▶ _Work item_
Each entry must be returned exactly. None may be omitted.

Exercise materials section start

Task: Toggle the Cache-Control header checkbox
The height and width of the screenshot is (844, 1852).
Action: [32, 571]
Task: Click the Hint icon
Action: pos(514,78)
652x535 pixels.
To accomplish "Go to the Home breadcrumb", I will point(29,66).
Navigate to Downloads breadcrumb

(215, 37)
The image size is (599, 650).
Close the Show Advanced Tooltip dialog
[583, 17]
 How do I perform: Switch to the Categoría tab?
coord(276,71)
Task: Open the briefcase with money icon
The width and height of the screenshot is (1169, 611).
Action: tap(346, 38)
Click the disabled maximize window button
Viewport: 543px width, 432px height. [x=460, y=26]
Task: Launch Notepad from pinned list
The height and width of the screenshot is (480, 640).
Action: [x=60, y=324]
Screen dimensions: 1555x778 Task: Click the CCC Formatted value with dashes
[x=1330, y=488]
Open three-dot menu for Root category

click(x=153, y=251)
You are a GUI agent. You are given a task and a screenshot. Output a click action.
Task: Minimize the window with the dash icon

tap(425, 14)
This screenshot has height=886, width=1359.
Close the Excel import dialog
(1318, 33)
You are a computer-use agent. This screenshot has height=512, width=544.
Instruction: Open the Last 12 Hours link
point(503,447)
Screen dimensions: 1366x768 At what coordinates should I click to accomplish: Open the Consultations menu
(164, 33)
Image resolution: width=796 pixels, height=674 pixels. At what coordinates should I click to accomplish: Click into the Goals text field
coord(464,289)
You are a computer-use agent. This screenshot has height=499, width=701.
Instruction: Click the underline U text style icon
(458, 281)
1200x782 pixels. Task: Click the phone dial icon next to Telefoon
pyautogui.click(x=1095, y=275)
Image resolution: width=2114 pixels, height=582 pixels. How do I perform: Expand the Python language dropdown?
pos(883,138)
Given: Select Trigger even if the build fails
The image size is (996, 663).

Exercise materials section end

▶ _Answer area_
Task: Toggle the Cache-Control header checkbox
The height and width of the screenshot is (844, 1852).
Action: [32, 571]
Task: Click the Hint icon
Action: pos(514,78)
652x535 pixels.
To accomplish "Go to the Home breadcrumb", I will point(29,66).
Navigate to Downloads breadcrumb

(215, 37)
The image size is (599, 650).
Close the Show Advanced Tooltip dialog
[583, 17]
 How do I perform: Switch to the Categoría tab?
coord(276,71)
Task: Open the briefcase with money icon
The width and height of the screenshot is (1169, 611).
Action: tap(346, 38)
Click the disabled maximize window button
Viewport: 543px width, 432px height. [x=460, y=26]
Task: Launch Notepad from pinned list
The height and width of the screenshot is (480, 640).
Action: [x=60, y=324]
Screen dimensions: 1555x778 Task: Click the CCC Formatted value with dashes
[x=1330, y=488]
Open three-dot menu for Root category

click(x=153, y=251)
You are a GUI agent. You are given a task and a screenshot. Output a click action.
Task: Minimize the window with the dash icon

tap(425, 14)
This screenshot has height=886, width=1359.
Close the Excel import dialog
(1318, 33)
You are a computer-use agent. This screenshot has height=512, width=544.
Instruction: Open the Last 12 Hours link
point(503,447)
Screen dimensions: 1366x768 At what coordinates should I click to accomplish: Open the Consultations menu
(164, 33)
Image resolution: width=796 pixels, height=674 pixels. At what coordinates should I click to accomplish: Click into the Goals text field
coord(464,289)
You are a computer-use agent. This screenshot has height=499, width=701.
Instruction: Click the underline U text style icon
(458, 281)
1200x782 pixels. Task: Click the phone dial icon next to Telefoon
pyautogui.click(x=1095, y=275)
Image resolution: width=2114 pixels, height=582 pixels. How do I perform: Expand the Python language dropdown?
pos(883,138)
Given: Select Trigger even if the build fails
The image size is (996, 663).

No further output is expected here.